It will be understood that the configurations and/or approaches described herein are exemplary in nature, and that these specific embodiments or examples are not to be considered in a limiting sense, because numerous variations are possible. The specific routines or methods described herein may represent one or more of any number of processing strategies. As such, various acts illustrated and/or described may be performed in the sequence illustrated and/or described, in other sequences, in parallel, or omitted. Likewise, the order of the above-described processes may be changed.
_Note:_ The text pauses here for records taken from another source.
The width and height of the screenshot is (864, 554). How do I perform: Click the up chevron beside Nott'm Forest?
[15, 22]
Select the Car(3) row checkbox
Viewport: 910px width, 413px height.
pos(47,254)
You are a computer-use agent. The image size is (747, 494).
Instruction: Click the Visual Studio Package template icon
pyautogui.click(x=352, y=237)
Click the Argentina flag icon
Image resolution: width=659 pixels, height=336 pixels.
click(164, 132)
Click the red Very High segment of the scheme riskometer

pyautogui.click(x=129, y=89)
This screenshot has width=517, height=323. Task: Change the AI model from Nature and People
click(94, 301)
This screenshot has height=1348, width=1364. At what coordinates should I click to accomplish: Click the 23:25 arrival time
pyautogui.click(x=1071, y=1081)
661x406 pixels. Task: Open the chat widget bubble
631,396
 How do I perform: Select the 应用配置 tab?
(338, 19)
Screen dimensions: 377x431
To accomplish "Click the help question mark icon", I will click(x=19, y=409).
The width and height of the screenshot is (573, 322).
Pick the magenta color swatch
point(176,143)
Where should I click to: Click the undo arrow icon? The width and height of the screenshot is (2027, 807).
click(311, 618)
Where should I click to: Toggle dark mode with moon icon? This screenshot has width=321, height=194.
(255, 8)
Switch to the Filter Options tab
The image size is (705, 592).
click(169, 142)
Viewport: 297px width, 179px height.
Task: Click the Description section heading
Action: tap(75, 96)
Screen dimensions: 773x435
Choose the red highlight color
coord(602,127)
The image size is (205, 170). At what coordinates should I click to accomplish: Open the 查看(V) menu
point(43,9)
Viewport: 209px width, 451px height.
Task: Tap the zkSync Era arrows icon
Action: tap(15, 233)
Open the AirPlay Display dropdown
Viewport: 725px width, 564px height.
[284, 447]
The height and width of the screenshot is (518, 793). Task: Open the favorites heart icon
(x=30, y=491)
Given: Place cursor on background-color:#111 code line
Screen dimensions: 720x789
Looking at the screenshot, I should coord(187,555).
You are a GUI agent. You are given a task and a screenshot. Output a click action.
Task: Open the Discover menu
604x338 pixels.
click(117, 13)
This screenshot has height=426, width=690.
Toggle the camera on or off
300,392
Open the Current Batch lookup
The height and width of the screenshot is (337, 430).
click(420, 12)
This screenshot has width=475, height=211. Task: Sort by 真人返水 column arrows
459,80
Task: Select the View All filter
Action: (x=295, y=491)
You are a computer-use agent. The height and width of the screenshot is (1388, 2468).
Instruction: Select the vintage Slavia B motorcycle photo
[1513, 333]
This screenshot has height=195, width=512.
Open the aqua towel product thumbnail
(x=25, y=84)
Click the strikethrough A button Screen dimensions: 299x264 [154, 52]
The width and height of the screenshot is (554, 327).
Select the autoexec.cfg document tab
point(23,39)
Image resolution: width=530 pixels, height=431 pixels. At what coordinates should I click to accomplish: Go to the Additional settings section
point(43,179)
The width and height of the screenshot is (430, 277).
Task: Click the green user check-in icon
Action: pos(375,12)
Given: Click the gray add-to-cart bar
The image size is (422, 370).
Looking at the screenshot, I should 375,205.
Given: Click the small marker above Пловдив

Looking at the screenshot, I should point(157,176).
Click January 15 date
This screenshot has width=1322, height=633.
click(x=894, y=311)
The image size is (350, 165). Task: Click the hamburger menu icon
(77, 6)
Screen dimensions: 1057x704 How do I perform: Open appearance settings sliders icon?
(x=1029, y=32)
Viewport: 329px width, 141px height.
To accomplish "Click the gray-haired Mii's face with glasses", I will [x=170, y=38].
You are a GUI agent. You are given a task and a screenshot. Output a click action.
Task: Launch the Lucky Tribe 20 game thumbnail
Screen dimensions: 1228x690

The subject matter of the present disclosure includes all novel and non-obvious combinations and sub-combinations of the various processes, systems and configurations, and other features, functions, acts, and/or properties disclosed herein, as well as any and all equivalents thereof.

Claims

1. A method to facilitate training of a computer-implemented query interpreter for a database system, the method comprising:

at a computing system, generating a set of one or more adversarial training examples for training the query interpreter by: obtaining a target data table for a natural language query; identifying a primary entity of the target data table; for a target domain of the target data table, generating a set of candidate identifiers that are each semantically associated with an identifier of the target domain; for each candidate identifier, providing a premise-hypothesis pair to a natural language inference (NLI) model to generate an entailment score in which: the premise of the premise-hypothesis pair includes an identifier of the primary entity and the identifier of the target domain, and the hypothesis of the premise-hypothesis pair includes the identifier of the primary entity and the candidate identifier; selecting a first subset of candidate identifiers from among the set of candidate identifiers based on the entailment score generated for each premise-hypothesis pair; for each candidate identifier of the first subset, applying the candidate identifier to an instance of the target data table as a table perturbation to generate a perturbed data table; and outputting each perturbed data table as part of an adversarial training example of the set of one or more adversarial training examples.

2. The method of claim 1, wherein the table perturbation for each candidate identifier of the first subset includes a replace-type perturbation in which the identifier of the target domain is replaced by the candidate identifier of the first subset; and

wherein each candidate identifier of the first subset is selected based on its entailment score satisfying a replace criteria indicative of a semantic equivalency between the identifier of the target domain and the candidate identifier of the first sub set.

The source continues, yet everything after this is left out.